In recent years, diabetes mellitus has rapidly emerged as a global health problem and identified as a major non-communicable disease (NCD) responsible for about two-thirds of the global burden of deaths and disabilities. Diabetes is a rapidly growing health problem in low- and middle-income countries (LMICs) as well, where the rate of increase in its prevalence over the past two decades has surpassed that of high-income countries (Smolen et al., 2016). India’s share in this global count of diabetes is significant owing to its being in the third Stage of Epidemiological Transition with rising trends in emergence of Non-Communicable Diseases. Nearly 12% of global health expenditure is spent on diabetes (WHO, 2016). According to the World Health Organisation (WHO) estimates, the global prevalence of diabetes among the adult population almost doubled between 1980 and 2012 (from 4.7% in 1980 to 8.5% in 2012). Such a growth is largely owing to its rapid increase in low- and middle-income countries compared with high-income countries (WHO, 2016).
Findings from a study in Denmark shows the relationship between Socio-economic Position (SEP) and Type 2 diabetes. The prevalence of type 2 diabetes is higher among people with a lower socioeconomic position than people with a higher SEP (Espelt et al., 2008; Sacerdote et al., 2012), and the burden of complications increases with declining SEP (Espelt et al., 2013). Both type 2 diabetes and income, education and cohabitating status had a significant effect on all-cause mortality. Mortality rates were higher among people with low SEP than among those with high SEP both among people with and people without type 2 diabetes. SEP was measured in terms of educational level, income level, and cohabitation status (Dalsgaard et al., 2015).
The most frequently cited reason behind the spread of this disease has been the changing life style with increasing affluence. However, the rising trends of NCDs in developing countries is seen among the poor and the rich alike that intrigues one as to how does the interplay of affluence and awareness shapes the occurrence of this disease. The pattern of this disease as revealed by the International Diabetes Federation (IDF) in 2013 observes nearly 80% of the adult population suffering from diabetes lives in low- or middle-income countries, and almost every tenth adult in India is affected by diabetes (IDF, 2013). The Indian Council of Medical Research–India Diabetes (ICMR-INDIAB) study conducted in 15 states of India at varying time points between 2008 and 2015 reports the overall prevalence of diabetes among adults ≥ 20 years as 7.3% (Anjana et al., 2017). In India, 77 million were living with diabetes, approximately 9% are adult population (IDF,13). Moreover, India is having the 2nd largest diabetes population, wherein 1 in 6 adults are having diabetes (Atlas, 1955).

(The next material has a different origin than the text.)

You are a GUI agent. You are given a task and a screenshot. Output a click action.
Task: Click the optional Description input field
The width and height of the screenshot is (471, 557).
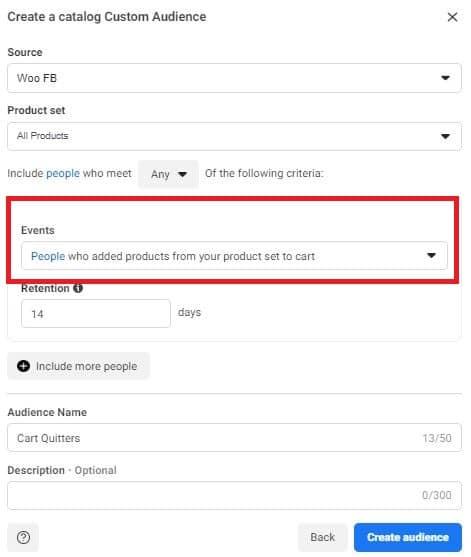click(x=234, y=496)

Alternative finding relating to diabetes in high-income countries associates its greater prevalence among populations with lower SEP (Clark & Utz, 2014; Espelt et al., 2008), with some studies observing that this relationship is not solely driven by overweight and obesity (E. E. Agardh et al., 2004; Steele et al., 2017). Hence there is a need to understand the relationship between SEP and diabetes. However, the health system strategies focus on the prevention and management of diabetes and direct interventions toward the highest-risk populations (Clark & Utz, 2014). In contrast, in low-income countries, diabetes is associated with affluence and awareness, although this finding has been inconsistent and limited by lack of individual-level data (E. Agardh et al., 2011; Williams et al., 2018). Prevailing understanding on diabetes, particularly in India is limited to hospital based studies and site-based enquiries. However, its observed rising trend need a macro-inspection to understand the complexities of its correlates beyond the levels and burden of the disease.
There is evidence to suggest a socio-economic pattern of this disease but with shift from communicable to non-communicable diseases in India, its predominance is obvious and a population level inspection on the same may well be meaningful. In such an inspection, exploring the complex aspect of association between awareness and affluence may offer some fresh clues for intervention. Here awareness component may be proxied with levels of education given that it can make individuals aware of the possible preventive and protective measures against the disease. At the same time the affluence component can be proxied by the economic status gradient that has its own bearing on the life style. This is an attempt at examining the nexus between awareness and affluence shaping the disease, where in a potential exposition is made as regard the conditional aspect of the twin dimensional gradient of awareness and affluence.